* **Requirement**
Reproduce the records word for word, starting at the line containing "Click trade number 0 on the horizontal axis" and continuing through the end of the records. Omit the pictures from your reply.

Pointing data for screenshots:

>>>>

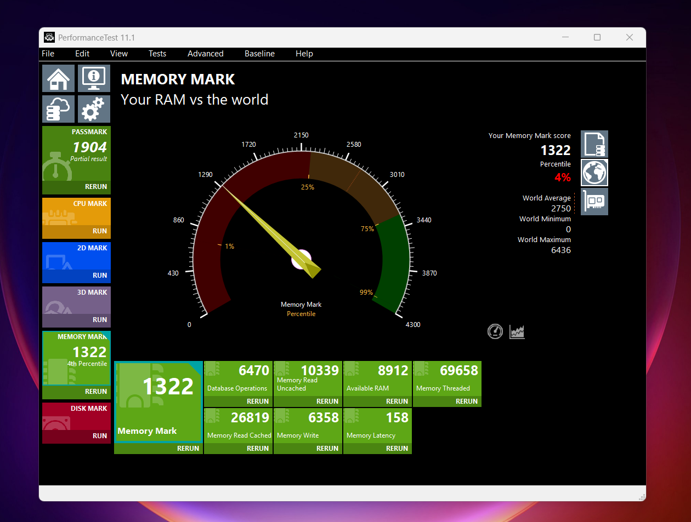Click the Memory Read Cached score tile
This screenshot has height=522, width=691.
(x=238, y=425)
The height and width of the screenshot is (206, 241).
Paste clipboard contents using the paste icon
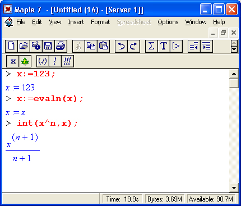pyautogui.click(x=103, y=46)
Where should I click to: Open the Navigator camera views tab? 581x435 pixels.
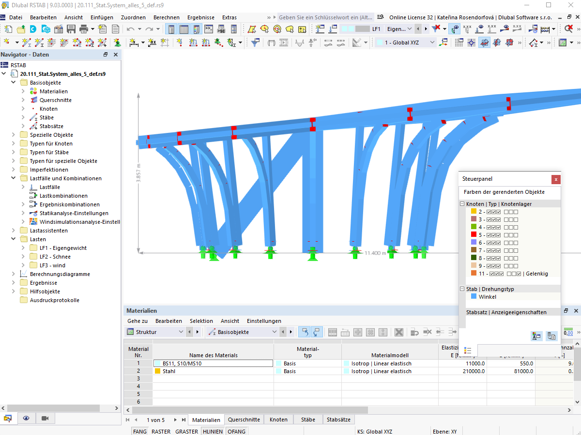45,418
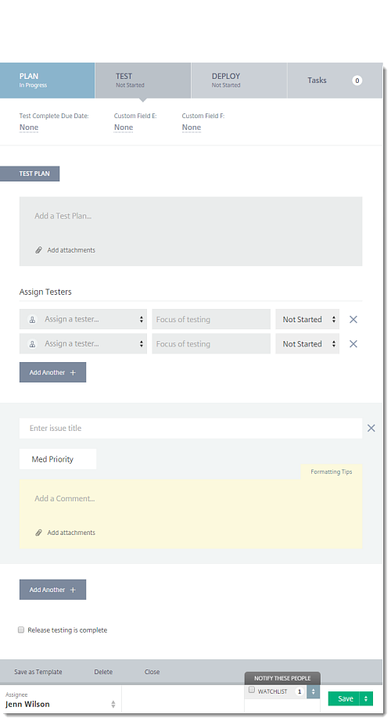The width and height of the screenshot is (391, 725).
Task: Click paperclip icon in Test Plan box
Action: pos(39,250)
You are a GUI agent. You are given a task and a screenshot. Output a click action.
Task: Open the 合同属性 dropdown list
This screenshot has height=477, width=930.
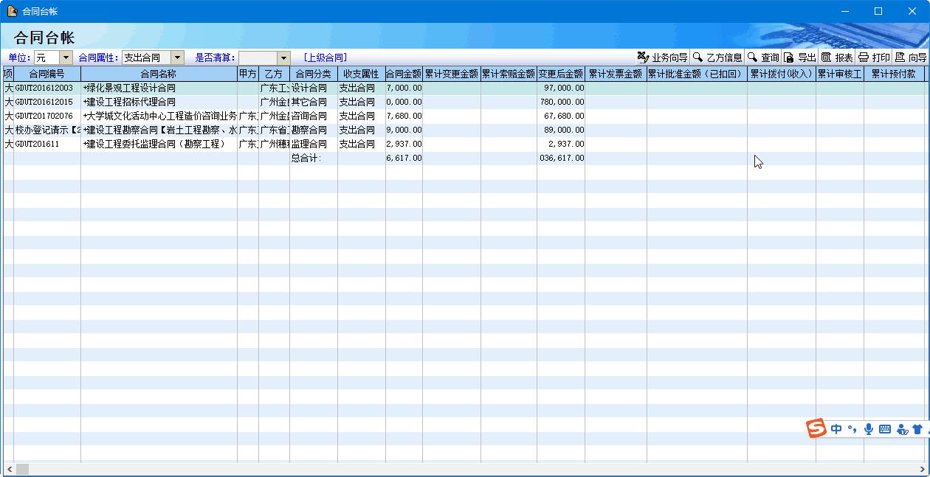pyautogui.click(x=177, y=58)
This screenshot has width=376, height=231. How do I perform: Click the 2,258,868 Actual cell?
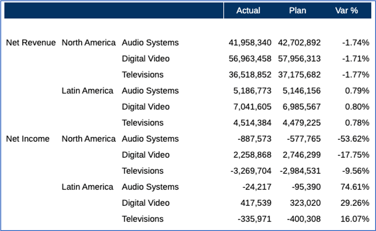tap(252, 155)
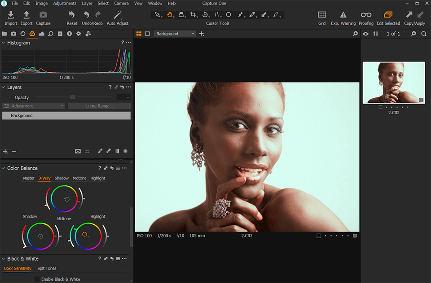
Task: Select the Eraser mask tool
Action: click(x=252, y=15)
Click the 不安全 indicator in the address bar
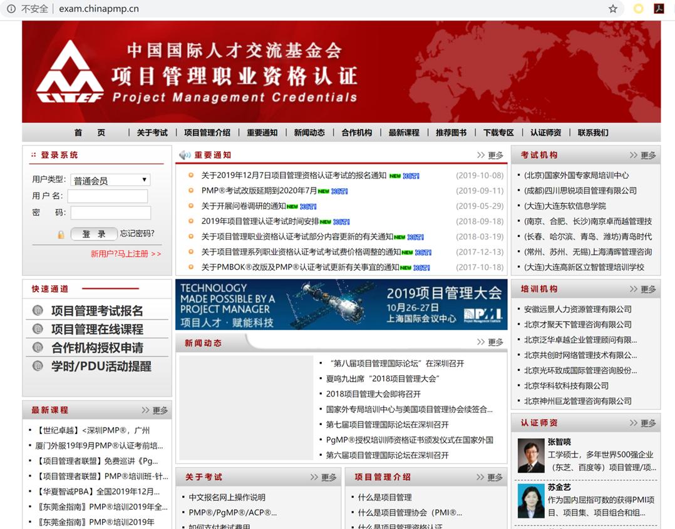The image size is (675, 529). coord(28,9)
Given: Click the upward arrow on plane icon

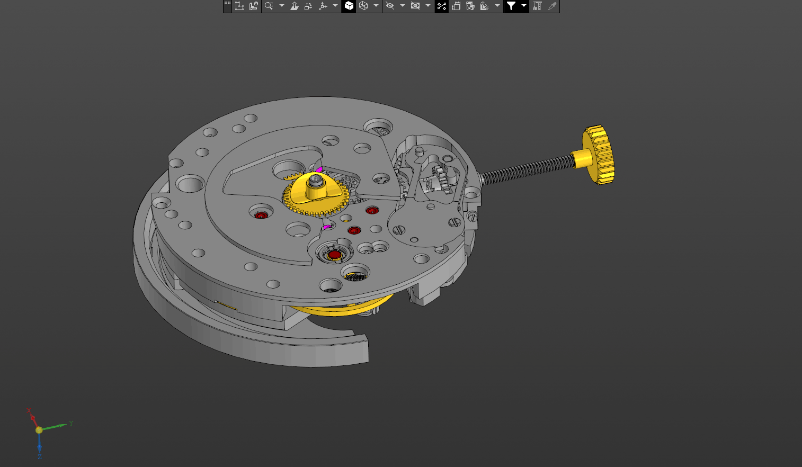Looking at the screenshot, I should (x=295, y=6).
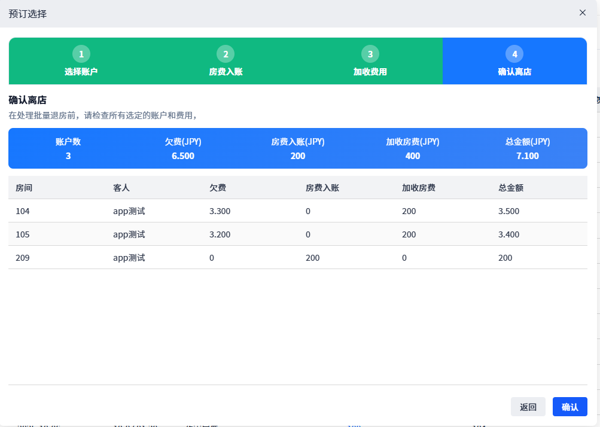This screenshot has width=600, height=427.
Task: Click the 总金额(JPY) summary value 7.100
Action: 527,156
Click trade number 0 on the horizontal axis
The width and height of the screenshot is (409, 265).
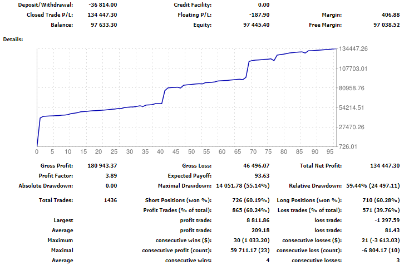[x=37, y=151]
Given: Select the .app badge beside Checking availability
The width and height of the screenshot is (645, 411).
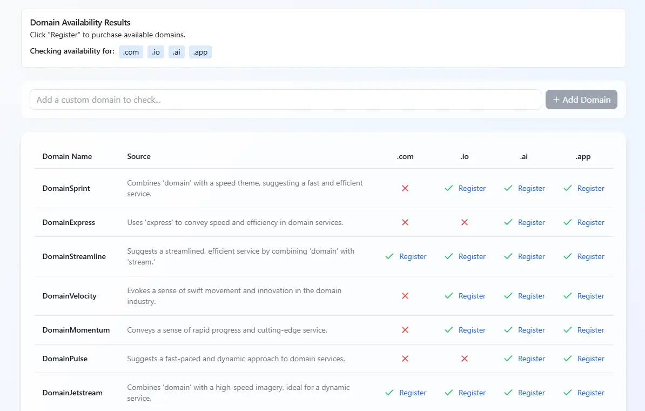Looking at the screenshot, I should click(x=200, y=52).
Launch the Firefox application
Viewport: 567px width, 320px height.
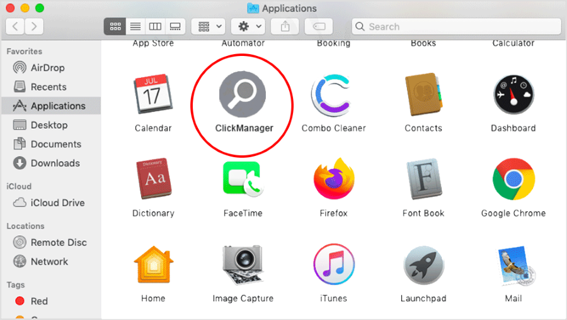[333, 179]
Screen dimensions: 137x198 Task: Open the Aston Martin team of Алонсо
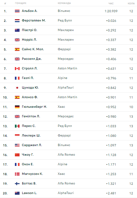click(68, 97)
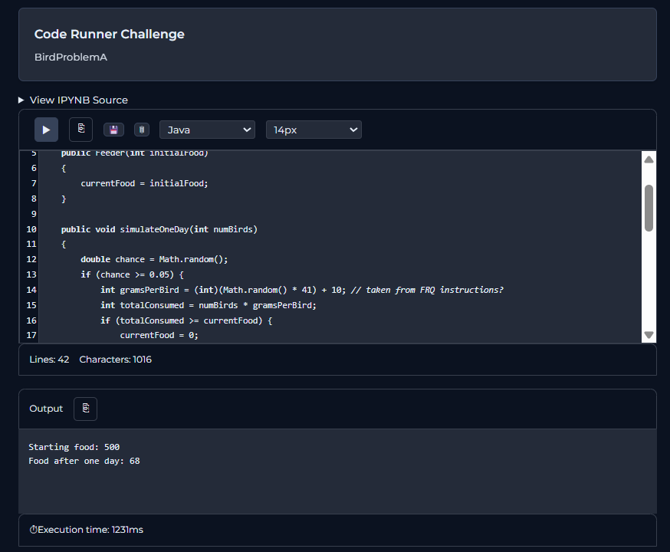Click line number 10 in the gutter
The height and width of the screenshot is (552, 670).
(31, 229)
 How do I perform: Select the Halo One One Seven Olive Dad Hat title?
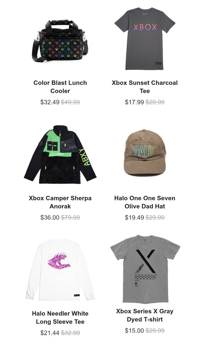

<<<<

* **Task output**
Click trade number 0 on the horizontal axis
The width and height of the screenshot is (409, 265).
[x=37, y=151]
Given: Select the .app badge beside Checking availability
The width and height of the screenshot is (645, 411).
Looking at the screenshot, I should click(x=200, y=52).
Launch the Firefox application
Viewport: 567px width, 320px height.
[333, 179]
Screen dimensions: 137x198 Task: Open the Aston Martin team of Алонсо
click(68, 97)
Click line number 10 in the gutter
The height and width of the screenshot is (552, 670).
(31, 229)
 How do I perform: Select the Halo One One Seven Olive Dad Hat title?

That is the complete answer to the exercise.